> [TASK DESCRIPTION]
Copy the entries character for character.

Items listed in a dataset:
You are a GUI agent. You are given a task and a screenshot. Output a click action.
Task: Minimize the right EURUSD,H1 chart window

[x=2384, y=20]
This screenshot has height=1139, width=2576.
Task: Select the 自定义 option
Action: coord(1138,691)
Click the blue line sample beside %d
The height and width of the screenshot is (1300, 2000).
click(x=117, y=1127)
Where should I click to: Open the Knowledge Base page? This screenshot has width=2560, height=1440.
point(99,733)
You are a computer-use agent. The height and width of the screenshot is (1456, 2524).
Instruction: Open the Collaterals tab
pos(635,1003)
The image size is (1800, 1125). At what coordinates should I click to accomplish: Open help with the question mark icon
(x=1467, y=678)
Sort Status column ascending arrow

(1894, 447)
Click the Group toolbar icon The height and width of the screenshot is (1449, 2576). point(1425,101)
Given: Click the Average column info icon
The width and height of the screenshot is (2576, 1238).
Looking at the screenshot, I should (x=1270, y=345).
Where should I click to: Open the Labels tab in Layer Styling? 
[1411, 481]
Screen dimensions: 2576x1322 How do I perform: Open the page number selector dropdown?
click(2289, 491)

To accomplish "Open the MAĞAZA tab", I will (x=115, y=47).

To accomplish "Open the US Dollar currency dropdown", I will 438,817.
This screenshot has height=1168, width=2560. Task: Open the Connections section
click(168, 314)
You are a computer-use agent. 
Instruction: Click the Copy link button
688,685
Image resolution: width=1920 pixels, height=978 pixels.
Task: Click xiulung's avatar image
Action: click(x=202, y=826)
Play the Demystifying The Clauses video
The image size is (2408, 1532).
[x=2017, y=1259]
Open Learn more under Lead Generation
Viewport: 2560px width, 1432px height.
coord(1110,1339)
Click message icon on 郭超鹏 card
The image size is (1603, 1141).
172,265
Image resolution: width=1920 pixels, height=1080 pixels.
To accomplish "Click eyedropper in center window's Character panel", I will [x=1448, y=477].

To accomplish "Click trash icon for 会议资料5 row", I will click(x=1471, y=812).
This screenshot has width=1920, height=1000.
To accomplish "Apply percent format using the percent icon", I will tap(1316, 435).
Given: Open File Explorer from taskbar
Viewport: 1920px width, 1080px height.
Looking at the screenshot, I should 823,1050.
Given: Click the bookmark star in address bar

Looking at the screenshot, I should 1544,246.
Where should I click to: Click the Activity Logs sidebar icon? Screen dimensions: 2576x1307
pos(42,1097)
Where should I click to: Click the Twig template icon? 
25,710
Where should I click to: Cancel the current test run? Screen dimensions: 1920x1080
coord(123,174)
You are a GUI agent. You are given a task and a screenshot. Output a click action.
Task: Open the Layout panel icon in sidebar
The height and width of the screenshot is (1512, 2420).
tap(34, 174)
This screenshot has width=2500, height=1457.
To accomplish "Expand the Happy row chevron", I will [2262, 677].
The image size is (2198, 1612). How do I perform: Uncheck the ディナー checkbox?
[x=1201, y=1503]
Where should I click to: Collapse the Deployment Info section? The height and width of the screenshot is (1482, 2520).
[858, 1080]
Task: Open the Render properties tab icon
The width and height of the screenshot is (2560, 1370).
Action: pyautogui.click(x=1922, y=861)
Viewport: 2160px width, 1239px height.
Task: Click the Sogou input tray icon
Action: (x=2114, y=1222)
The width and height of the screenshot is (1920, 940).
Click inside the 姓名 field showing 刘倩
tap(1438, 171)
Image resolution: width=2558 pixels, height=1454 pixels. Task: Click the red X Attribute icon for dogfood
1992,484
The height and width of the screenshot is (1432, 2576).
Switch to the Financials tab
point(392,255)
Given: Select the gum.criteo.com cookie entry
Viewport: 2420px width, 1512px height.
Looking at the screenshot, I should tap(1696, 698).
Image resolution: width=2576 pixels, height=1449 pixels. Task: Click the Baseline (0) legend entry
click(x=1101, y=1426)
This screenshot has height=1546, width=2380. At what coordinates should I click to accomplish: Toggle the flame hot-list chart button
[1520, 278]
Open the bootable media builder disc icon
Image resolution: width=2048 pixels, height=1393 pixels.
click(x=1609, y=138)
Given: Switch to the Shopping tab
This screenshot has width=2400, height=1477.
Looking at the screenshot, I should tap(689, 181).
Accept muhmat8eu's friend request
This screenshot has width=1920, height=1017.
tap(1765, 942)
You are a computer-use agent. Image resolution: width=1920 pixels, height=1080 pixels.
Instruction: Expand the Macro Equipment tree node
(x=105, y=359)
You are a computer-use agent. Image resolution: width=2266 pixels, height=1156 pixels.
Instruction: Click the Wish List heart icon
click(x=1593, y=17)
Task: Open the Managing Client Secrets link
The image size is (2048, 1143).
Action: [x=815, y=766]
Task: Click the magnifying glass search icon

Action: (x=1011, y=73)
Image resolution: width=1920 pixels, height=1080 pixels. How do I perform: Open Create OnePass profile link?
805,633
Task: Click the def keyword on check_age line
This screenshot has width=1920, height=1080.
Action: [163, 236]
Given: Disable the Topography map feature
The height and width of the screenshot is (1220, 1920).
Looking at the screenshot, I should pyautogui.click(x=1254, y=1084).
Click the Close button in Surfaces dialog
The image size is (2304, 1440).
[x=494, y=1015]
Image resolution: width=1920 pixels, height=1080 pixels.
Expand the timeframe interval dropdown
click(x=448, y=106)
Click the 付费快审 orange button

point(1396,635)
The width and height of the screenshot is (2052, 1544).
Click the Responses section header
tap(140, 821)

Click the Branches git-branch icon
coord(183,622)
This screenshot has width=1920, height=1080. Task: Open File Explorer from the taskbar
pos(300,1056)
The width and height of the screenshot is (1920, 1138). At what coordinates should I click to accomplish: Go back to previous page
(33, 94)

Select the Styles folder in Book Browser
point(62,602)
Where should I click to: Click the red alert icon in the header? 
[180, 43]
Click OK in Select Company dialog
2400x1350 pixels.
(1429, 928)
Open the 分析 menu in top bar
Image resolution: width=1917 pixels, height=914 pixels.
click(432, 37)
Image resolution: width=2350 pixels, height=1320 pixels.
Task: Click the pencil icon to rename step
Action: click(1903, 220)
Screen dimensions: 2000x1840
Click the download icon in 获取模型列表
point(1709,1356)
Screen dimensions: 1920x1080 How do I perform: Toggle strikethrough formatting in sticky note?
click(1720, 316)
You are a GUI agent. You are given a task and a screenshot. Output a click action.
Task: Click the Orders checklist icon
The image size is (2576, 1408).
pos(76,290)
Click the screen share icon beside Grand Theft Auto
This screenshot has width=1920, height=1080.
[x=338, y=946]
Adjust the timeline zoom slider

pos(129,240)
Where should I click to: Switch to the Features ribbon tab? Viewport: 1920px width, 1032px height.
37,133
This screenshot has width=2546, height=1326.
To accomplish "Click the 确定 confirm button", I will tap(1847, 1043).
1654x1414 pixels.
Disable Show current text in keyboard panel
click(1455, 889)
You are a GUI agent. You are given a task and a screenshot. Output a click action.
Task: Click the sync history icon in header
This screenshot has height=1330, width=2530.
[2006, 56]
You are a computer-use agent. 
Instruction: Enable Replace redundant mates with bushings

> [ANSWER TO THE PROBLEM]
You are a GUI agent. You are given a task and a screenshot. Output a click action.
Task: Minimize the right EURUSD,H1 chart window

[x=2384, y=20]
This screenshot has height=1139, width=2576.
Task: Select the 自定义 option
Action: coord(1138,691)
Click the blue line sample beside %d
The height and width of the screenshot is (1300, 2000).
click(x=117, y=1127)
Where should I click to: Open the Knowledge Base page? This screenshot has width=2560, height=1440.
point(99,733)
You are a computer-use agent. The height and width of the screenshot is (1456, 2524).
Instruction: Open the Collaterals tab
pos(635,1003)
The image size is (1800, 1125). At what coordinates should I click to accomplish: Open help with the question mark icon
(x=1467, y=678)
Sort Status column ascending arrow

(1894, 447)
Click the Group toolbar icon The height and width of the screenshot is (1449, 2576). point(1425,101)
Given: Click the Average column info icon
The width and height of the screenshot is (2576, 1238).
Looking at the screenshot, I should (x=1270, y=345).
Where should I click to: Open the Labels tab in Layer Styling? 
[1411, 481]
Screen dimensions: 2576x1322 How do I perform: Open the page number selector dropdown?
click(2289, 491)

To accomplish "Open the MAĞAZA tab", I will (x=115, y=47).

To accomplish "Open the US Dollar currency dropdown", I will 438,817.
This screenshot has height=1168, width=2560. Task: Open the Connections section
click(168, 314)
You are a computer-use agent. 
Instruction: Click the Copy link button
688,685
Image resolution: width=1920 pixels, height=978 pixels.
Task: Click xiulung's avatar image
Action: click(x=202, y=826)
Play the Demystifying The Clauses video
The image size is (2408, 1532).
[x=2017, y=1259]
Open Learn more under Lead Generation
Viewport: 2560px width, 1432px height.
coord(1110,1339)
Click message icon on 郭超鹏 card
The image size is (1603, 1141).
172,265
Image resolution: width=1920 pixels, height=1080 pixels.
To accomplish "Click eyedropper in center window's Character panel", I will [x=1448, y=477].

To accomplish "Click trash icon for 会议资料5 row", I will click(x=1471, y=812).
This screenshot has width=1920, height=1000.
To accomplish "Apply percent format using the percent icon", I will tap(1316, 435).
Given: Open File Explorer from taskbar
Viewport: 1920px width, 1080px height.
Looking at the screenshot, I should 823,1050.
Given: Click the bookmark star in address bar

Looking at the screenshot, I should 1544,246.
Where should I click to: Click the Activity Logs sidebar icon? Screen dimensions: 2576x1307
pos(42,1097)
Where should I click to: Click the Twig template icon? 
25,710
Where should I click to: Cancel the current test run? Screen dimensions: 1920x1080
coord(123,174)
You are a GUI agent. You are given a task and a screenshot. Output a click action.
Task: Open the Layout panel icon in sidebar
The height and width of the screenshot is (1512, 2420).
tap(34, 174)
This screenshot has width=2500, height=1457.
To accomplish "Expand the Happy row chevron", I will [2262, 677].
The image size is (2198, 1612). How do I perform: Uncheck the ディナー checkbox?
[x=1201, y=1503]
Where should I click to: Collapse the Deployment Info section? The height and width of the screenshot is (1482, 2520).
[858, 1080]
Task: Open the Render properties tab icon
The width and height of the screenshot is (2560, 1370).
Action: pyautogui.click(x=1922, y=861)
Viewport: 2160px width, 1239px height.
Task: Click the Sogou input tray icon
Action: (x=2114, y=1222)
The width and height of the screenshot is (1920, 940).
Click inside the 姓名 field showing 刘倩
tap(1438, 171)
Image resolution: width=2558 pixels, height=1454 pixels. Task: Click the red X Attribute icon for dogfood
1992,484
The height and width of the screenshot is (1432, 2576).
Switch to the Financials tab
point(392,255)
Given: Select the gum.criteo.com cookie entry
Viewport: 2420px width, 1512px height.
Looking at the screenshot, I should tap(1696, 698).
Image resolution: width=2576 pixels, height=1449 pixels. Task: Click the Baseline (0) legend entry
click(x=1101, y=1426)
This screenshot has height=1546, width=2380. At what coordinates should I click to accomplish: Toggle the flame hot-list chart button
[1520, 278]
Open the bootable media builder disc icon
Image resolution: width=2048 pixels, height=1393 pixels.
click(x=1609, y=138)
Given: Switch to the Shopping tab
This screenshot has width=2400, height=1477.
Looking at the screenshot, I should tap(689, 181).
Accept muhmat8eu's friend request
This screenshot has width=1920, height=1017.
tap(1765, 942)
You are a computer-use agent. Image resolution: width=1920 pixels, height=1080 pixels.
Instruction: Expand the Macro Equipment tree node
(x=105, y=359)
You are a computer-use agent. Image resolution: width=2266 pixels, height=1156 pixels.
Instruction: Click the Wish List heart icon
click(x=1593, y=17)
Task: Open the Managing Client Secrets link
The image size is (2048, 1143).
Action: [x=815, y=766]
Task: Click the magnifying glass search icon

Action: (x=1011, y=73)
Image resolution: width=1920 pixels, height=1080 pixels. How do I perform: Open Create OnePass profile link?
805,633
Task: Click the def keyword on check_age line
This screenshot has width=1920, height=1080.
Action: [163, 236]
Given: Disable the Topography map feature
The height and width of the screenshot is (1220, 1920).
Looking at the screenshot, I should pyautogui.click(x=1254, y=1084).
Click the Close button in Surfaces dialog
The image size is (2304, 1440).
[x=494, y=1015]
Image resolution: width=1920 pixels, height=1080 pixels.
Expand the timeframe interval dropdown
click(x=448, y=106)
Click the 付费快审 orange button

point(1396,635)
The width and height of the screenshot is (2052, 1544).
Click the Responses section header
tap(140, 821)

Click the Branches git-branch icon
coord(183,622)
This screenshot has width=1920, height=1080. Task: Open File Explorer from the taskbar
pos(300,1056)
The width and height of the screenshot is (1920, 1138). At what coordinates should I click to accomplish: Go back to previous page
(33, 94)

Select the Styles folder in Book Browser
point(62,602)
Where should I click to: Click the red alert icon in the header? 
[180, 43]
Click OK in Select Company dialog
2400x1350 pixels.
(1429, 928)
Open the 分析 menu in top bar
Image resolution: width=1917 pixels, height=914 pixels.
click(432, 37)
Image resolution: width=2350 pixels, height=1320 pixels.
Task: Click the pencil icon to rename step
Action: click(1903, 220)
Screen dimensions: 2000x1840
Click the download icon in 获取模型列表
point(1709,1356)
Screen dimensions: 1920x1080 How do I perform: Toggle strikethrough formatting in sticky note?
click(1720, 316)
You are a GUI agent. You are given a task and a screenshot. Output a click action.
Task: Click the Orders checklist icon
The image size is (2576, 1408).
pos(76,290)
Click the screen share icon beside Grand Theft Auto
This screenshot has width=1920, height=1080.
[x=338, y=946]
Adjust the timeline zoom slider

pos(129,240)
Where should I click to: Switch to the Features ribbon tab? Viewport: 1920px width, 1032px height.
37,133
This screenshot has width=2546, height=1326.
To accomplish "Click the 确定 confirm button", I will tap(1847, 1043).
1654x1414 pixels.
Disable Show current text in keyboard panel
click(1455, 889)
You are a GUI agent. You are given a task and a screenshot. Output a click action.
Task: Click the sync history icon in header
This screenshot has height=1330, width=2530.
[2006, 56]
You are a computer-use agent. 
Instruction: Enable Replace redundant mates with bushings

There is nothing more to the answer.